Film festivals are weird, because you can end up watching so much that your brain kind of turns to mush. Even with a fest that's only a few days long, this can end up being the case. It certainly colors my experience of watching Mononoke the Movie: Phantom in the Rain at Animation is Film this past weekend. It was my fourth movie of the day, and it was a late movie for me (8:30pm start time?? 8:30pm at night???). I'm much more a morning person than a night owl, so by the time we plopped down in our seats for this one, I was a little bleary-eyed, quite ready-for-bed-pilled. But I was still excited to check it out.


Maybe it was my tiredness, or maybe it's because I wasn't ready for what I was getting into, but I found Mononoke the Movie wildly hard to follow, borderline impossible, even. It's a movie that doesn't waste your time, moving at a breakneck pace throughout, throwing a ton of characters your way in rapid succession and doling out story details left and right and up and down and sometimes from directions that don't yet have names. It's a truly strange ride, a puzzle box that is a challenge to decipher every step of the way, even as the credits roll.

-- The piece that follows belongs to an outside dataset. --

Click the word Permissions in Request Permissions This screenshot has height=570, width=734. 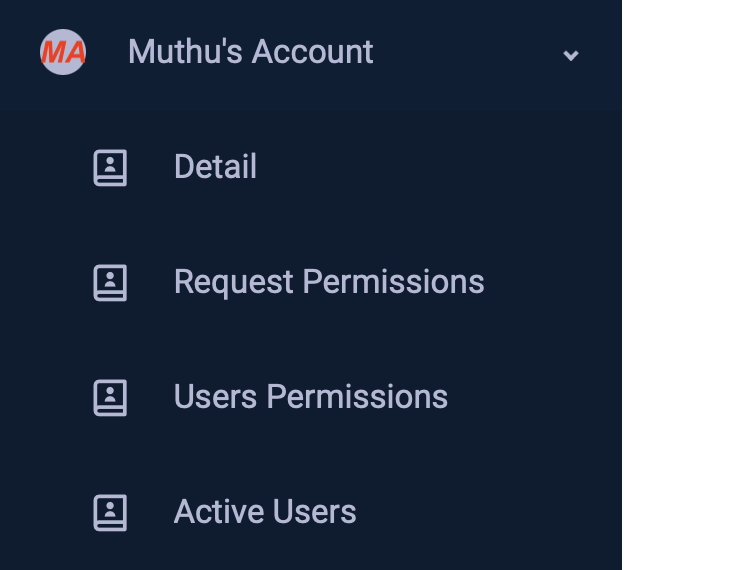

Like...I could try to spoil this movie for you and I just wouldn't be able to. The general premise is simpler to grasp: it's about two women who join the ranks of an all-women palace in the service of a lord who is seeking to bear an heir. One of the women wants to have the honor of bearing said heir. The other is more interested in becoming a scribe within the palace. This latter woman, Asa, has the genteel personality to make her mark in the palace, and finds herself quickly raised to a position of prominence, which carries with it some unusual baggage in the form of a strange doll in her room (and also maybe a ghost).

The film is a spin-off of a 2007 anime which itself was a spin-off of another anime. The tie-in is the character of the medicine seller, a sexy vampire-looking fella who lurks outside the palace walls and desperately wants to gain admittance. He's mysterious, a bit aloof, extremely hot. I can and will let him bite me if he wants to. I don't know if that's at all part of his deal, but the fangs seem to suggest it's a possibility.

He's so sexy

It ends up the medicine seller is on the hunt for a demon, as well as the mononoke that summons it. I think? Once he really enters the story, things get kaleidoscopically weird, and that's when I had to just surrender myself to the ride. At that point, I understood that I wasn't going to be able to fully follow what was happening, but I knew I could at least enjoy the trippy visuals and cool action. And on both fronts, the movie delivers in droves.

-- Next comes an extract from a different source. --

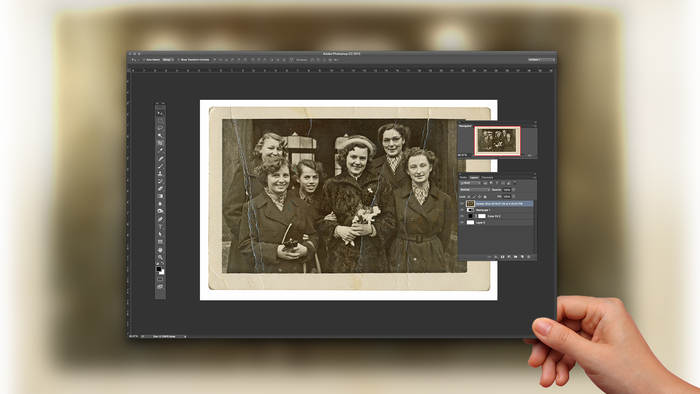Switch to the Channels tab
This screenshot has width=700, height=394.
pos(487,178)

This is one of my favorite-looking movies I've ever seen. The visuals look like ancient paintings come to life, with the textures of the background remaining static as the characters move over them. It's hard to articulate exactly what it looks like, but it's truly such a feast for the eyes. I'm glad this is the first of a planned trilogy, because I want to watch more movies that look like this (that's assuming, of course, that the next couple movies also use this aesthetic).

I plan to check this out again when it lands on Netflix (apparently sometime next month), to see if I can find firmer footing in the story. At the least, it'll be great to behold the beauty again.